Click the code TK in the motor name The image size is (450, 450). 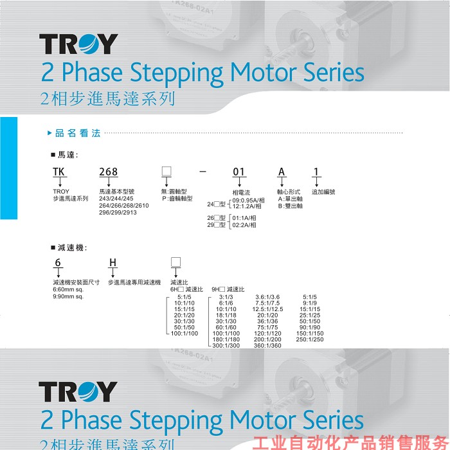click(59, 172)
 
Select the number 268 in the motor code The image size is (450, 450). click(108, 172)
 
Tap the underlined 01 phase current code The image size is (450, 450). click(239, 172)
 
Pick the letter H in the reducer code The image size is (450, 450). click(113, 262)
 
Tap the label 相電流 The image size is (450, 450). click(241, 192)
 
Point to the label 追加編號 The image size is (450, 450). click(323, 192)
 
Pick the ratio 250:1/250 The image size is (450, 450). click(311, 339)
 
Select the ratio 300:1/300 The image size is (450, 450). click(226, 345)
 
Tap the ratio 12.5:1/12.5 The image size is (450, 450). click(267, 309)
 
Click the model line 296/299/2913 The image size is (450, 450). click(118, 213)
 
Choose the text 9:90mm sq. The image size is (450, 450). click(68, 296)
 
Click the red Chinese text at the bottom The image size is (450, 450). click(350, 443)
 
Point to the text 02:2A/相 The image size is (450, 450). click(244, 225)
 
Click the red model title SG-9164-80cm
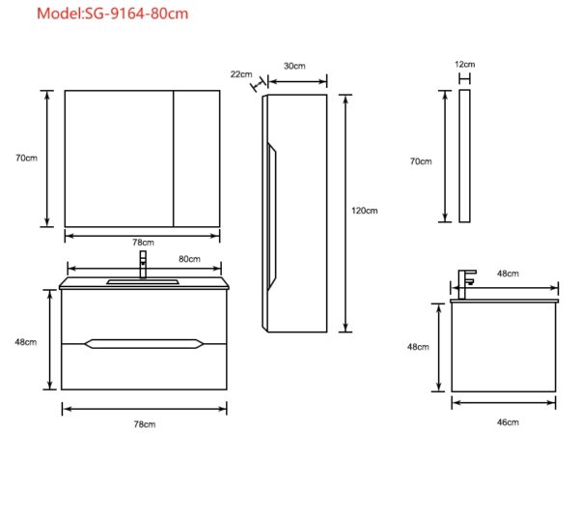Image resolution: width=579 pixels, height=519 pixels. pyautogui.click(x=112, y=14)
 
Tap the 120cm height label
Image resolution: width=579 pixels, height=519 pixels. pyautogui.click(x=365, y=211)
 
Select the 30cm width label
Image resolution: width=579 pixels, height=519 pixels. pyautogui.click(x=294, y=66)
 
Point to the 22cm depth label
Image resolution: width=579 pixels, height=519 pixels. pyautogui.click(x=241, y=74)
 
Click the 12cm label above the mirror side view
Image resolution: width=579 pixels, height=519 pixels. pyautogui.click(x=464, y=65)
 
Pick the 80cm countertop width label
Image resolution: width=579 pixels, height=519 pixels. pyautogui.click(x=189, y=259)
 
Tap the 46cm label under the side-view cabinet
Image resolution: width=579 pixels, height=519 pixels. pyautogui.click(x=508, y=422)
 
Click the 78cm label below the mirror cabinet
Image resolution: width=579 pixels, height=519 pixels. pyautogui.click(x=143, y=243)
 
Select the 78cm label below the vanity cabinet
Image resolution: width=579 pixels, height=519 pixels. pyautogui.click(x=145, y=424)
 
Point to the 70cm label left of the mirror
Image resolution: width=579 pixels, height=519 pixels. pyautogui.click(x=26, y=158)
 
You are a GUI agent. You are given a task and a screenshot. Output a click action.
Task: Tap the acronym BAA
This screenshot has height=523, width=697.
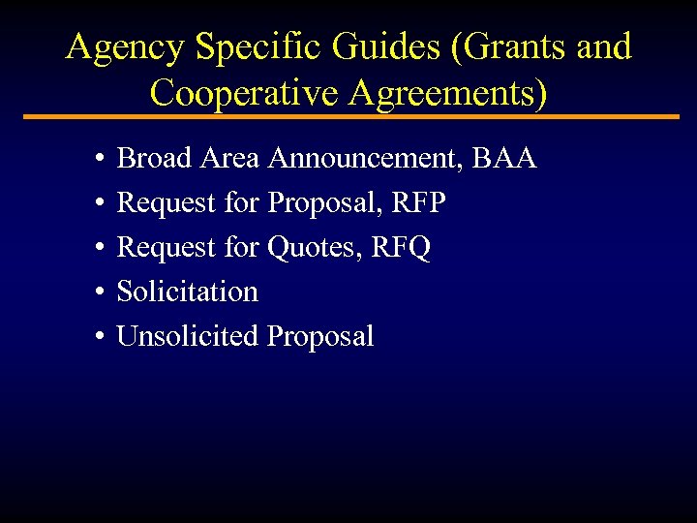click(x=505, y=158)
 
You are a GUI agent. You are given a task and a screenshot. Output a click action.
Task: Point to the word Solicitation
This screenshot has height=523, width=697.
click(x=187, y=292)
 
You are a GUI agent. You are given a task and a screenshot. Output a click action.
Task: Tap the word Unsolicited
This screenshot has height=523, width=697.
click(x=187, y=336)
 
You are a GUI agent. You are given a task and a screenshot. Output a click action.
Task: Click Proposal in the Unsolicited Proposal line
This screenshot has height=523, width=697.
click(x=319, y=336)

Your task: Starting with the line that contains "Choose the text" and going on through the line that contains "pixels. pyautogui.click(x=464, y=65)", output those lines of the items above as a JSON list of strings, one string per line, skipping blank lines. Leave the pictures out of the answer.

Answer to the task:
[
  "Choose the text 9:90mm sq. The image size is (450, 450). click(68, 296)",
  "Click the red Chinese text at the bottom The image size is (450, 450). click(350, 443)",
  "Point to the text 02:2A/相 The image size is (450, 450). click(244, 225)",
  "Click the red model title SG-9164-80cm",
  "Image resolution: width=579 pixels, height=519 pixels. pyautogui.click(x=112, y=14)",
  "Tap the 120cm height label",
  "Image resolution: width=579 pixels, height=519 pixels. pyautogui.click(x=365, y=211)",
  "Select the 30cm width label",
  "Image resolution: width=579 pixels, height=519 pixels. pyautogui.click(x=294, y=66)",
  "Point to the 22cm depth label",
  "Image resolution: width=579 pixels, height=519 pixels. pyautogui.click(x=241, y=74)",
  "Click the 12cm label above the mirror side view",
  "Image resolution: width=579 pixels, height=519 pixels. pyautogui.click(x=464, y=65)"
]